教皇フランシスコは、バチカンで4月20日、水曜恒例の一般謁見を行われた。

謁見中のカテケーシス(教会の教えの解説)で教皇は、福音書に見る神のいつくしみの考察として、ルカ福音書のイエスが罪深い女を赦すエピソード(7,36-50)を取り上げられた。

イエスがシモンというファリサイ派の家に招かれ、食事の席に着いていると、その罪深さで町中に知られる一人の女が入ってきた。女は一言も話さず、イエスの足もとに近寄り、その足を涙でぬらし始めた。そして、それを髪の毛でぬぐい、足に接吻し、持ってきた香油を塗った。

教皇はこの場面において、律法に熱心に仕えるシモンと、名もない一人の罪深い女の、それぞれの態度を対比。

シモンが見かけによって人を判断するのに対し、罪深い女はその態度を通して自分の心を誠実に表した。シモンはイエスを家に招いたにも関わらず、リスクも冒さず、自分の人生が師イエスに巻き込まれることも欲しないが、一方、女は愛と尊敬をもって完全に自分をイエスに託したと指摘された。

ファリサイ派のシモンは、イエスが罪びとに接触することが理解できず、イエスが預言者であるならば罪びとたちを見分け、自分が汚されないように彼らを遠ざけておくはずだと考えた。

教皇は、シモンのような態度は、神と罪を根本的に相容れないものとして捉えることから起きる、宗教理解におけるある意味典型的な態度であると話された。
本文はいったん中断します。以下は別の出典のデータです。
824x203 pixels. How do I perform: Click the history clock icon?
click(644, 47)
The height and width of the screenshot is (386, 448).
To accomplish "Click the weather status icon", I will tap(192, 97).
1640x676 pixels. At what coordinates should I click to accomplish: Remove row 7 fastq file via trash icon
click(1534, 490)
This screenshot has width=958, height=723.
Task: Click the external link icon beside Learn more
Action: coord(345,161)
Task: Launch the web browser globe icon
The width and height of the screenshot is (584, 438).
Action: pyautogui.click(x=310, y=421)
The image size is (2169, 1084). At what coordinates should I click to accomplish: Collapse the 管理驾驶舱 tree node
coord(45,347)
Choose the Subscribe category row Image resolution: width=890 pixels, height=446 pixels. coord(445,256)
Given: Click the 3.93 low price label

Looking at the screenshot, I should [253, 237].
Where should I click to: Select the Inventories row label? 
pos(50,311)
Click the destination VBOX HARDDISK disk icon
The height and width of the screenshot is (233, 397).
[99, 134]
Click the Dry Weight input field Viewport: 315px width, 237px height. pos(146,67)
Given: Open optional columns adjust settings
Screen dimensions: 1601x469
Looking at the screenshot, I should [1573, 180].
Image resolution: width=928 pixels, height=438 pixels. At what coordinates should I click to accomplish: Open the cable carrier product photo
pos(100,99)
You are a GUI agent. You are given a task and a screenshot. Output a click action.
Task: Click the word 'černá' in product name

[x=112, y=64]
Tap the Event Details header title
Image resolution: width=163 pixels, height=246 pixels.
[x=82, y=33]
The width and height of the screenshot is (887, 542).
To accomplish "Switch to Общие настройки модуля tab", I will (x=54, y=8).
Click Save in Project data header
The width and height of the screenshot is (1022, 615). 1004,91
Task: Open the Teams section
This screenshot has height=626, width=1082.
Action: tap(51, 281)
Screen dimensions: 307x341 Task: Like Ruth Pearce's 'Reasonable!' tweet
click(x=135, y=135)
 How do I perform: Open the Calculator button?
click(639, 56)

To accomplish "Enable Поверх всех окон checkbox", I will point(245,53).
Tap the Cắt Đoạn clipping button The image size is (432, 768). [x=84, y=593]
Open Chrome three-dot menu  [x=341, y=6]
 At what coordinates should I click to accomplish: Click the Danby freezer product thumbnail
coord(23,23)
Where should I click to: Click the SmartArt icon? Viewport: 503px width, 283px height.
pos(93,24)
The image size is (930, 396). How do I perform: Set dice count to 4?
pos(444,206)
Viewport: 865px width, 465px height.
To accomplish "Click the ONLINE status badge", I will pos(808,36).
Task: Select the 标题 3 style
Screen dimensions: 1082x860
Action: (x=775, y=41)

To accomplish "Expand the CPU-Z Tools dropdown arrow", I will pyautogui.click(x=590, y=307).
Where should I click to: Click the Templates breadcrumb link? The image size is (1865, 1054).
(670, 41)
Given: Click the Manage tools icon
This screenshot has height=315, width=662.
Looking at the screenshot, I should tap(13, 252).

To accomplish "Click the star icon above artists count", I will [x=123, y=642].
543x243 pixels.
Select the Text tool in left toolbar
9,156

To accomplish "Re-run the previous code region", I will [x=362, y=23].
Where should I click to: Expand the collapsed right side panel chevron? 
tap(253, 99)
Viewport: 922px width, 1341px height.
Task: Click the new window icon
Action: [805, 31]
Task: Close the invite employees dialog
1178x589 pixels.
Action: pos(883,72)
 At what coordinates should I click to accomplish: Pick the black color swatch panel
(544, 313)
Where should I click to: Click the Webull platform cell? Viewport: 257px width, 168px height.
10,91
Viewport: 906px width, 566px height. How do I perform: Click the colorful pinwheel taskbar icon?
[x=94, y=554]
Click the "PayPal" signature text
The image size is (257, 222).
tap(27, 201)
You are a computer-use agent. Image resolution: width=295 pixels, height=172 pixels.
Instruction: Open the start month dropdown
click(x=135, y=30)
しかし、神のみことばは、罪と罪びとを区別することを教えていると述べた教皇は、罪に対して妥協してはならないが、罪びと、すなわちわたしたち皆は、病者のように癒される必要があり、癒されるためには医者に近づいてもらい、見て、触れてもらう必要があると説かれた。

イエスが、罪深い女に汚されることを恐れず、ご自分に触れるがままにされたのは、イエスが神なる聖なる方であり、いつくしみ深い御父の傍にいる自由な方であるためと教皇は述べられた。

ファリサイ派と町の人々の冷酷な裁きによって孤立しているこの女の立場を終わらせるために、イエスは「あなたの罪は赦された」(ルカ7,48)と言い、さらに女の信仰と回心の真摯さを見て、すべての人の前で「あなたの信仰があなたを救った」(同7,50)と宣言した。

多くの罪を赦された者は、イエスに大きな愛を示す一方で、「赦されることの少ない者は、愛することも少ない」(同7,47)とのイエスの言葉に、教皇は「信仰と愛と感謝」の関係を見出された。

信仰の賜物を知り、わたしたちにはもったいないほどの主の大きな愛に感謝するよう招かれた教皇は、神から注がれたその愛をわたしたちもまた隣人や家庭や社会に注ぐことで、主のいつくしみを皆に伝えていこうと呼びかけられた。